Kita pun membutuhkan untuk memulihkan diri, dimensi sejati dan/atau fitrah kemanusiaan kita harus di-upgrade dan tidak keliru pun jika kita membahasakan bahwa itu pun harus di-update, agar eksistensi sejati kita selaku manusia mampu menghadapi godaan kehidupan yang semakin multi wajah dengan siasat penyesatan yang multi-pendekatan pula. Jika menelusuri banyak referensi dan pengalaman sejarah kemanusiaan bahkan kenabian, kita akan menemukan, memahami dan menyadari bahwa agama dan berbagai dimensi agama, itu bisa menjadi ruang retreat terbaik.

Berdasarkan pemahaman mendalam saya, dari skema dan kerangka ESQ Ary Ginanjar Agustian yang mengskemakan dengan baik bagaimana relevansi antara hati, rukun iman, dan rukun Islam, saya menyadari betul bahwa memang agama itu bisa menjadi ruang retreat (retret) terbaik. Saya dan kita menyebutnya saja dengan “Retreat spiritual-religiusitas”.

Dalam kerangka ESQ Ary Ginanjar tersebut, kita bisa memahami bahwa hati harus dibersihkan dari belenggu, setelah dibersihkan maka hati harus dilindungi dengan rukun iman agar hati tidak kembali terbelenggu minimal oleh tujuh belenggu hati (pada tulisan-tulisan saya yang lainnya, saya pernah membahas terkait tujuh belenggu hati). Hanya saja, rukun iman yang berfungsi bagaikan baja untuk melindungi hati, itu pun berpotensi berkarat—iman memang berpotensi naik turun.

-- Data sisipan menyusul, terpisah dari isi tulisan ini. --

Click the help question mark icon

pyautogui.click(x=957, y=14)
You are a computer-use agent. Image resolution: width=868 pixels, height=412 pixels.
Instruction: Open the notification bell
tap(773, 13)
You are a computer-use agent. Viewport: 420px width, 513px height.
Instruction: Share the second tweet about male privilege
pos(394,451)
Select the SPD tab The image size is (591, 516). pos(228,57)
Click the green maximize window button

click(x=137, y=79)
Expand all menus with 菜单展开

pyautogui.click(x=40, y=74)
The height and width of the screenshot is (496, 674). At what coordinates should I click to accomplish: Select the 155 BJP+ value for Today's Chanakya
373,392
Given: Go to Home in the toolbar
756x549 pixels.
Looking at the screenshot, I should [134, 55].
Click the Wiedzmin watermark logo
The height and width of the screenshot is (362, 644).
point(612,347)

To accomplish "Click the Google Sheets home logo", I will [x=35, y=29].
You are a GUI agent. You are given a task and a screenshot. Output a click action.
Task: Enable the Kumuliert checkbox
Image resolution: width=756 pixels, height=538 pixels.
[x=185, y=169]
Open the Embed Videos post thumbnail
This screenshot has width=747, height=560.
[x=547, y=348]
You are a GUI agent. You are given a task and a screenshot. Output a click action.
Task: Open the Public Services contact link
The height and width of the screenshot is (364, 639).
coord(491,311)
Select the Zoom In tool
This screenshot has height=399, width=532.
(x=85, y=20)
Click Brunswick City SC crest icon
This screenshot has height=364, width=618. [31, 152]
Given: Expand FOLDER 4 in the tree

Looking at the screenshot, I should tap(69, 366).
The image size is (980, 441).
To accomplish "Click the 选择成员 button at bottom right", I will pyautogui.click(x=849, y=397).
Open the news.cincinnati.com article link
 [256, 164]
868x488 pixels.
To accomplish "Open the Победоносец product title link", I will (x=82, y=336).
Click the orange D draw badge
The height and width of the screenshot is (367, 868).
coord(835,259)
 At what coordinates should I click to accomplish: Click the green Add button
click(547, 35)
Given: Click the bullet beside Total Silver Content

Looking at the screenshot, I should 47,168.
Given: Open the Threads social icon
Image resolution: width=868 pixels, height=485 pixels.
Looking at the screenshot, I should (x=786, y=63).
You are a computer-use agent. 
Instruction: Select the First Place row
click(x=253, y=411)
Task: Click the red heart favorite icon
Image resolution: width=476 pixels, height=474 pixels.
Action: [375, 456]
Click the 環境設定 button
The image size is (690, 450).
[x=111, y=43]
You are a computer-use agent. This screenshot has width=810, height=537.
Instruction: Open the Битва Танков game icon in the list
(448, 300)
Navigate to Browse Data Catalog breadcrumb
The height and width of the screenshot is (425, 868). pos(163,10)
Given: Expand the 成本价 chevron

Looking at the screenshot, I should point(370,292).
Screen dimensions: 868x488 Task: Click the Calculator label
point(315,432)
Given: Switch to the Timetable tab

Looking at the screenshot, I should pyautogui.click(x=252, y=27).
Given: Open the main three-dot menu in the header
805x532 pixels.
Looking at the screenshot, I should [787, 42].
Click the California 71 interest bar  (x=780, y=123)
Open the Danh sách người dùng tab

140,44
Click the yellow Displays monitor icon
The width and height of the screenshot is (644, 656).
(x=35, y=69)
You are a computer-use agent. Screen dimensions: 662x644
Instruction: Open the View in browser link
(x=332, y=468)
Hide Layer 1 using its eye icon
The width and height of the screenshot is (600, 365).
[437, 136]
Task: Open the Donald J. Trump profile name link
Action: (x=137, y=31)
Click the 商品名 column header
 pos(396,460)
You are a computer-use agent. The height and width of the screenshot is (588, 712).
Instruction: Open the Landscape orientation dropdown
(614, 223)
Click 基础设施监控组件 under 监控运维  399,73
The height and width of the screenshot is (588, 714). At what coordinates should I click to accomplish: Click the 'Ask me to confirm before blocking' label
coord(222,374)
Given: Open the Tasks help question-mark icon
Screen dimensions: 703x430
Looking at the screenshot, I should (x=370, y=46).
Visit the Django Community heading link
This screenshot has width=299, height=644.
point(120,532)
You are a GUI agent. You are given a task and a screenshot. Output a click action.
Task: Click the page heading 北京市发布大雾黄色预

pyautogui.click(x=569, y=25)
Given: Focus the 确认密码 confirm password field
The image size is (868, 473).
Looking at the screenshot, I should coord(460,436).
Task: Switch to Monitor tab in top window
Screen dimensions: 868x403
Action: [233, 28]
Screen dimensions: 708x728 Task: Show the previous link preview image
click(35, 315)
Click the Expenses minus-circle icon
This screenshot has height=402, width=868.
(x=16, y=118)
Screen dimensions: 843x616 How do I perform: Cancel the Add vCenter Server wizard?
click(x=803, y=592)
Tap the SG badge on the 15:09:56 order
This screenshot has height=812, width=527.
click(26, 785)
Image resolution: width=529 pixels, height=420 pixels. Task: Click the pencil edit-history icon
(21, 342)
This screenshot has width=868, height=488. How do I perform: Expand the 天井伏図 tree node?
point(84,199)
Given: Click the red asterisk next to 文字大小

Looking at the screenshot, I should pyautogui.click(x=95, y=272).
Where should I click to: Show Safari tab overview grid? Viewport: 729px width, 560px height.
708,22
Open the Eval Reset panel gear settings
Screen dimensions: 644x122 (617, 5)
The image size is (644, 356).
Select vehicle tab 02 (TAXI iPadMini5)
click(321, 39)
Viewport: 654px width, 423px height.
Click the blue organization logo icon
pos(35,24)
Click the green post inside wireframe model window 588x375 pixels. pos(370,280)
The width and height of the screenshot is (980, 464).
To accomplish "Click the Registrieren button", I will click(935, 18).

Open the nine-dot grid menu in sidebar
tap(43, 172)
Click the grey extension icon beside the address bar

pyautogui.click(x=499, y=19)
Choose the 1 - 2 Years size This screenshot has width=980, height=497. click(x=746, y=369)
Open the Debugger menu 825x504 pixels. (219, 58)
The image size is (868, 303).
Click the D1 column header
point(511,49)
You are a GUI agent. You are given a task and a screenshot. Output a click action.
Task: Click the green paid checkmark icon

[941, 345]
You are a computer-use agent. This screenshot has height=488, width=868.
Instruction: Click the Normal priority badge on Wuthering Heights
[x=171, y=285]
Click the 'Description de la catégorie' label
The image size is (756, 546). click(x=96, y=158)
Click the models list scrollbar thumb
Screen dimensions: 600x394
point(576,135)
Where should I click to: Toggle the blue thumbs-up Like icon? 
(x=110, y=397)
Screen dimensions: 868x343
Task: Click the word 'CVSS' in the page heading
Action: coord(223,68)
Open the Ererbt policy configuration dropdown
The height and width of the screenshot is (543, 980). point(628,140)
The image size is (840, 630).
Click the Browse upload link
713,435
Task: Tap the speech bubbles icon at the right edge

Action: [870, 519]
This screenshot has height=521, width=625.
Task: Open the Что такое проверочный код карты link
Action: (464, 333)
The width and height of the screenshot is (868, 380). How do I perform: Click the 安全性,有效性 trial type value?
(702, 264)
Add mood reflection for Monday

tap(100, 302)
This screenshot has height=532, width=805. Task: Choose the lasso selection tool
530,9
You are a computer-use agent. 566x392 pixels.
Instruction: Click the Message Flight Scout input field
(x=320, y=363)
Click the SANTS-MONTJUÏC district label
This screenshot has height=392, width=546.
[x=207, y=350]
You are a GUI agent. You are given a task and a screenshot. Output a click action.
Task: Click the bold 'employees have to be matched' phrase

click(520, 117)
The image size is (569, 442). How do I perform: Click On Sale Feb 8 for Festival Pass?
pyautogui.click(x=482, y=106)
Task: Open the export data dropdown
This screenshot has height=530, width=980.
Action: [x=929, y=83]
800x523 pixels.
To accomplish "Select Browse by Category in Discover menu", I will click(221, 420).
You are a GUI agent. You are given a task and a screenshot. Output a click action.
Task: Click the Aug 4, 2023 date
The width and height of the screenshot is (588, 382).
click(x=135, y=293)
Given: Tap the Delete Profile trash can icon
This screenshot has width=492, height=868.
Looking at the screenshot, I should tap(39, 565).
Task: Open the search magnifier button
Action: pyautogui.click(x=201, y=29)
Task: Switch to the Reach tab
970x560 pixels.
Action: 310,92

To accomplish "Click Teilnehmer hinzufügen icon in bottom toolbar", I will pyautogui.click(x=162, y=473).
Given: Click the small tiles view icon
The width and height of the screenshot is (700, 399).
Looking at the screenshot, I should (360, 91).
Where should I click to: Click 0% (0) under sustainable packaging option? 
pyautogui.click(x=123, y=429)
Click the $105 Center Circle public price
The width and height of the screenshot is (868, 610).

Agar tidak berkarat maka iman pun harus selalu diasah dengan rukun Islam.

Rukun Islam mulai dari yang pertama sampai yang kelima, sebenarnya memang bisa menjadi retreat terbaik bagi umat Islam untuk terus mengasah imannya agar semakin kokoh melindungi hati yang memiliki suara fitrah, suara kebenaran dan kebaikan. Selain ibadah haji, maka bulan Ramadan bisa menjadi retreat spiritual-religiusitas terbaik.

Bulan Ramadan bisa menjadi retreat spiritual-religiusitas terbaik karena pada bulan tersebut kita sedang berada dalam medan energi, samudera frekuensi yang harmoni dan sinergi pada penghambaan dan orientasi yang kuat dan terfokus secara kolektif atas segala aktivitas kita kepada Allah.

Mulai pada malam hari jutaan bahkan miliaran frekuensi dari gelombang otak umat Islam, seluruh dunia terfokus pada ibadah, salat Isya berjamaah, mendengarkan ceramah, dan shalat tarawih. Tentunya frekuensi dan gelombang otak ini menciptakan medan gelombang yang dahsyat yang kembali memancarkan dan memengaruhi energi spiritual dan religiusitas umat Islam. Tingkat keikhlasan ibadah, saya berani mengatakan, bahwa pada saat itu jauh letih tinggi ketimbang di luar bulan Ramadan.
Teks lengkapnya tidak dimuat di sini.